--- TEXT SEGMENT ---
SeenRed, your tag says NE Oklahoma, I'm in the Tulsa area. If we get maybe one or two more guys we could do a shipment from Lumberjack. Might make it worthwhile.


----------



## seenred

SmokinPapist said:


> SeenRed, your tag says NE Oklahoma, I'm in the Tulsa area. If we get maybe one or two more guys we could do a shipment from Lumberjack. Might make it worthwhile.



Hi SP.  I might be interested in getting in on a group buy, but I can't store more than a few bags at a time...I just don't have the space for bulk orders.  So, I don't know how useful I'd be unless several other people joined us.

If you get any more interest, PM me any time.

Red


----------



## smokeymose

IMG_0957.JPG



__ smokeymose
__ Feb 6, 2016





I picked this up at Lowe's. Did an Anduille smoke with it and it was good. Just did a cheese smoke today and got a good 2 hours smoke out of a 6" AMAZN tube. Really. Kind of a "Light Mix" of woods. I use a mailbox with pellets.

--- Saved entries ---
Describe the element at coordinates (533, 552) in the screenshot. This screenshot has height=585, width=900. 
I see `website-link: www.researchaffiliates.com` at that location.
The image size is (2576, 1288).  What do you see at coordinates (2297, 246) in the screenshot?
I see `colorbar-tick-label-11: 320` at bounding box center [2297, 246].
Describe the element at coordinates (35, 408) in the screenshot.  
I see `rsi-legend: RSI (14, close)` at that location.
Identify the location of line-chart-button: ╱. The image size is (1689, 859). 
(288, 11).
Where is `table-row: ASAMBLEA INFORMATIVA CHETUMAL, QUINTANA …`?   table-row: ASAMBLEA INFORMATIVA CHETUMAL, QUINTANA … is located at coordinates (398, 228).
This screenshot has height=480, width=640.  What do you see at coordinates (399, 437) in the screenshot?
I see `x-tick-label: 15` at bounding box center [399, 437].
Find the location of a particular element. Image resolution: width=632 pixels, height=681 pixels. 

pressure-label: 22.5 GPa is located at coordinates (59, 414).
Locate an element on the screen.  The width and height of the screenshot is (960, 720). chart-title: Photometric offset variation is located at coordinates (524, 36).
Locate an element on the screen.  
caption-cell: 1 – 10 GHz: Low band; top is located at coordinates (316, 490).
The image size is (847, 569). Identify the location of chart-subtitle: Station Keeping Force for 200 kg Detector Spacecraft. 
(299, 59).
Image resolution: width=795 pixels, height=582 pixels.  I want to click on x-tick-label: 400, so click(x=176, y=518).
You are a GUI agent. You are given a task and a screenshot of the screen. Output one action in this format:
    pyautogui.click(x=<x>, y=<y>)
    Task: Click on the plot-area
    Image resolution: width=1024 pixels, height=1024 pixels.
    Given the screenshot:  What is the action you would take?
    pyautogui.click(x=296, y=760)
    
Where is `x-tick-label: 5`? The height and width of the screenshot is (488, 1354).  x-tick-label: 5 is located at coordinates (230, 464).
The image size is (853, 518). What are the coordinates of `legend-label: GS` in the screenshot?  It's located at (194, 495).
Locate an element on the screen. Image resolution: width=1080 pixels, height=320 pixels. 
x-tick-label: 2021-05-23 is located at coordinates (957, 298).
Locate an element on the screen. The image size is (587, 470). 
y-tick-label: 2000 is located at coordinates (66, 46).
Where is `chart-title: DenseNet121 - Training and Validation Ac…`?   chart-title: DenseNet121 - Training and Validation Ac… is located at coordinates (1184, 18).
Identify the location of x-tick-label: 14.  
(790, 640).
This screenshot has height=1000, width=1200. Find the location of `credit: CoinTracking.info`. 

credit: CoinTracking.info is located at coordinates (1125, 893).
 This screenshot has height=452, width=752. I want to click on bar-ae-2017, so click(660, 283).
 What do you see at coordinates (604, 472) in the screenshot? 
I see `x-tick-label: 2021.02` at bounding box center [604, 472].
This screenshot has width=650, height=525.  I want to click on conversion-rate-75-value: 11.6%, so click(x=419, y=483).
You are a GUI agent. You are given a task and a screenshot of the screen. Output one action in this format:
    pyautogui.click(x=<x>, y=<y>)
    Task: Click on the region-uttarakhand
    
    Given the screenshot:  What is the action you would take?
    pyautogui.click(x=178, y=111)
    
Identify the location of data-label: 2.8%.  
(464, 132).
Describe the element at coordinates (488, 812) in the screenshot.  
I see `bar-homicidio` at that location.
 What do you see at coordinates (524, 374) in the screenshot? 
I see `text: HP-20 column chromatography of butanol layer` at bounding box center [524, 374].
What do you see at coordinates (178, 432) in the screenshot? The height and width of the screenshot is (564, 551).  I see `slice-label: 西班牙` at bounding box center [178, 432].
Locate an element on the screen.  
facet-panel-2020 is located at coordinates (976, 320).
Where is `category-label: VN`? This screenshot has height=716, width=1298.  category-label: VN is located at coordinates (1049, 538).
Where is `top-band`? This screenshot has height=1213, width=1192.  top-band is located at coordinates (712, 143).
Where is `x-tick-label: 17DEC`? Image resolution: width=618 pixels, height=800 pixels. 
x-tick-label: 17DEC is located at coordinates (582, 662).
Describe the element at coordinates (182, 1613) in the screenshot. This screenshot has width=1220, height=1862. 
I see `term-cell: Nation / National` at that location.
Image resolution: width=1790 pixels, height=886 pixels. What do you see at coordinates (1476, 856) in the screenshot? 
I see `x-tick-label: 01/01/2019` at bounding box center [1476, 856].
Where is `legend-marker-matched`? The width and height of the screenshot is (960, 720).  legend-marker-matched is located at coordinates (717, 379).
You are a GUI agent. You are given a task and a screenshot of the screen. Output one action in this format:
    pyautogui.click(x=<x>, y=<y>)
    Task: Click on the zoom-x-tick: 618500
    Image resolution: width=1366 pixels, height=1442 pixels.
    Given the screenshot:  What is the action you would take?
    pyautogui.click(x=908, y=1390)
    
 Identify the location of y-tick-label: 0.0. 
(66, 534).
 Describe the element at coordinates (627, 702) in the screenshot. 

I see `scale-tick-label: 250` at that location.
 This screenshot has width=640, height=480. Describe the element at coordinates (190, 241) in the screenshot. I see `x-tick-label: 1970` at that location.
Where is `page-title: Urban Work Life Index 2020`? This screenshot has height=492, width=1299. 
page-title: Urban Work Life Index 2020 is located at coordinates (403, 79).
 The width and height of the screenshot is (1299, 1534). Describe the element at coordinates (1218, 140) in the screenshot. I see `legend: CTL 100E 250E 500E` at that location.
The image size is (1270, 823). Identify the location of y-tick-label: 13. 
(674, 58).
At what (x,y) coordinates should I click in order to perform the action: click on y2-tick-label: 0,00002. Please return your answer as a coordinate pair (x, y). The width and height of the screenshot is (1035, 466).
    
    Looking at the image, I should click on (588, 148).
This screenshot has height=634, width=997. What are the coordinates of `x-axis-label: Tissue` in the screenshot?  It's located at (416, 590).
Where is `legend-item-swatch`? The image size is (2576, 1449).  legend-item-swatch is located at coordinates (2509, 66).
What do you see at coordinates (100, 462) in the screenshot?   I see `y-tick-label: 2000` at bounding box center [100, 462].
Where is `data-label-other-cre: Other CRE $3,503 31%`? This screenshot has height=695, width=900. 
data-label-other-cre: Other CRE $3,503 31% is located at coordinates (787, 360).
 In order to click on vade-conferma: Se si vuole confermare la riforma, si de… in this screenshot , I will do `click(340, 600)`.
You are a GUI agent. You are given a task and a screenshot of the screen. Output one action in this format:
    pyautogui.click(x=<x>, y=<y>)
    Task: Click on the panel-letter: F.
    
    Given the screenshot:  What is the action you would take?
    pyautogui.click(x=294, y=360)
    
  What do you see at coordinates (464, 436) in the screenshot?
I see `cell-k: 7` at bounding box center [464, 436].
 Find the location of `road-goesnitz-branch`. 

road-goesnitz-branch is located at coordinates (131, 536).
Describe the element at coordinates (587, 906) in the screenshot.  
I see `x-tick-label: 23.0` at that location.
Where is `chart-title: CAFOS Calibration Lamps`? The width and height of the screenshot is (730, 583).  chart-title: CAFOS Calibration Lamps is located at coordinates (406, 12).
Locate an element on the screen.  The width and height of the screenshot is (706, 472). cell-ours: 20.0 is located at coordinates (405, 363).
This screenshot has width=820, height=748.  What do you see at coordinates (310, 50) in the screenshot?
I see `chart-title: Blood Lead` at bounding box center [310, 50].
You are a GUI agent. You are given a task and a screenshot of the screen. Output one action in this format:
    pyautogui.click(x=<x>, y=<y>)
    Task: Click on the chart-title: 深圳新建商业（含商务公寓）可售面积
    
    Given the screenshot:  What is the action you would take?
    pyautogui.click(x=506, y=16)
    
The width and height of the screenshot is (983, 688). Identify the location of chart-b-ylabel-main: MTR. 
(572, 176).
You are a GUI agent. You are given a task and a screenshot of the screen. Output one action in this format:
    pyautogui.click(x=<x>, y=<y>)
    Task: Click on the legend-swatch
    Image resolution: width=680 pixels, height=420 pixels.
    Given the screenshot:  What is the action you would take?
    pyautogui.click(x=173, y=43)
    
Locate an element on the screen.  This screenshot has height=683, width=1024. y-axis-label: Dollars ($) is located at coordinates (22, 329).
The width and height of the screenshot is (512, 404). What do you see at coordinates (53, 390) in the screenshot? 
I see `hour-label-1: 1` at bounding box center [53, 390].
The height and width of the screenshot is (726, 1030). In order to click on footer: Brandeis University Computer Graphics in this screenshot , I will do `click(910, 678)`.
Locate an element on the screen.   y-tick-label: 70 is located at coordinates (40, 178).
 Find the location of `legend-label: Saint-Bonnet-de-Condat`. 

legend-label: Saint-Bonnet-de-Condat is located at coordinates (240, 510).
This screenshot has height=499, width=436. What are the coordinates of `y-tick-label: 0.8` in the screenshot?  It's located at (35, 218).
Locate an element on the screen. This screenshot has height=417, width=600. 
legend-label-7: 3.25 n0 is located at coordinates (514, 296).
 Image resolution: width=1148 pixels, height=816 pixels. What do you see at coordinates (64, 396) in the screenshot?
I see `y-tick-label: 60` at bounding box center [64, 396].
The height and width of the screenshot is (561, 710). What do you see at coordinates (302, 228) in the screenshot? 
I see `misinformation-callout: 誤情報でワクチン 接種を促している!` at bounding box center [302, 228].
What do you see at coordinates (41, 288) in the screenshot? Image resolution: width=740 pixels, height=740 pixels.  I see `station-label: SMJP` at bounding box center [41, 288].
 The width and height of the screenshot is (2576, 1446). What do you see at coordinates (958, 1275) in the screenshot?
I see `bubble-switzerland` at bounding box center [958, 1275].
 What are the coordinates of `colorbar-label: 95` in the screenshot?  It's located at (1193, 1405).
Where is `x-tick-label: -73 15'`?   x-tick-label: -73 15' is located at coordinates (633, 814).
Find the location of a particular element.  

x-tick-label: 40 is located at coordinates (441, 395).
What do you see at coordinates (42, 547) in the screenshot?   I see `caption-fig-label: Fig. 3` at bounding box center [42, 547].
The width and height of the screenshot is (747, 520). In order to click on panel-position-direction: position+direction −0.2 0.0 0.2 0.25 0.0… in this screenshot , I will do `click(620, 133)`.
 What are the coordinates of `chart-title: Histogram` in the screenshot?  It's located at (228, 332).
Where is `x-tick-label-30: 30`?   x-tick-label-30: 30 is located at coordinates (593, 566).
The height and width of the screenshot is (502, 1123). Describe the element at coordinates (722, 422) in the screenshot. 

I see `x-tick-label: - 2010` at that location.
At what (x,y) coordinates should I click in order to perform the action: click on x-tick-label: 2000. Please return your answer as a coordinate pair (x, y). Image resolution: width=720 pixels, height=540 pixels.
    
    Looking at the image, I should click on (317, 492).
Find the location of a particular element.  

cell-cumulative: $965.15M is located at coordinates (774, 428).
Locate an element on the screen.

--- ACTION ITEM A ---
In the smoking-pellet forum thread, swap "Lowe's" for "Home Depot" and write out the stretch from "## smokeymose" through "mailbox with pellets.".
--- ACTION ITEM B ---
Write the next part of the smoking-pellet forum thread, starting after its final post.

--- RESULT A ---
## smokeymose

IMG_0957.JPG



__ smokeymose
__ Feb 6, 2016





I picked this up at Home Depot. Did an Anduille smoke with it and it was good. Just did a cheese smoke today and got a good 2 hours smoke out of a 6" AMAZN tube. Really. Kind of a "Light Mix" of woods. I use a mailbox with pellets.

--- RESULT B ---
----------



## pgde

If you have a Sportsman's Warehouse in your area, they are selling Pacific Pellets (various flavors) for 9.99/20 lbs. Works great with my RecTec Mini!


----------



## inkjunkie

pgde said:


> If you have a Sportsman's Warehouse in your area, they are selling Pacific Pellets (various flavors) for 9.99/20 lbs. Works great with my RecTec Mini!


I use Pacific Pellets for all my cold smoking. I cold smoke cheese for 10 people, between them and the butter and cheese I smoked for us we went thru over 20 pounds this past winter...
They light easy, produce good smoke and don't produce a ton of ash.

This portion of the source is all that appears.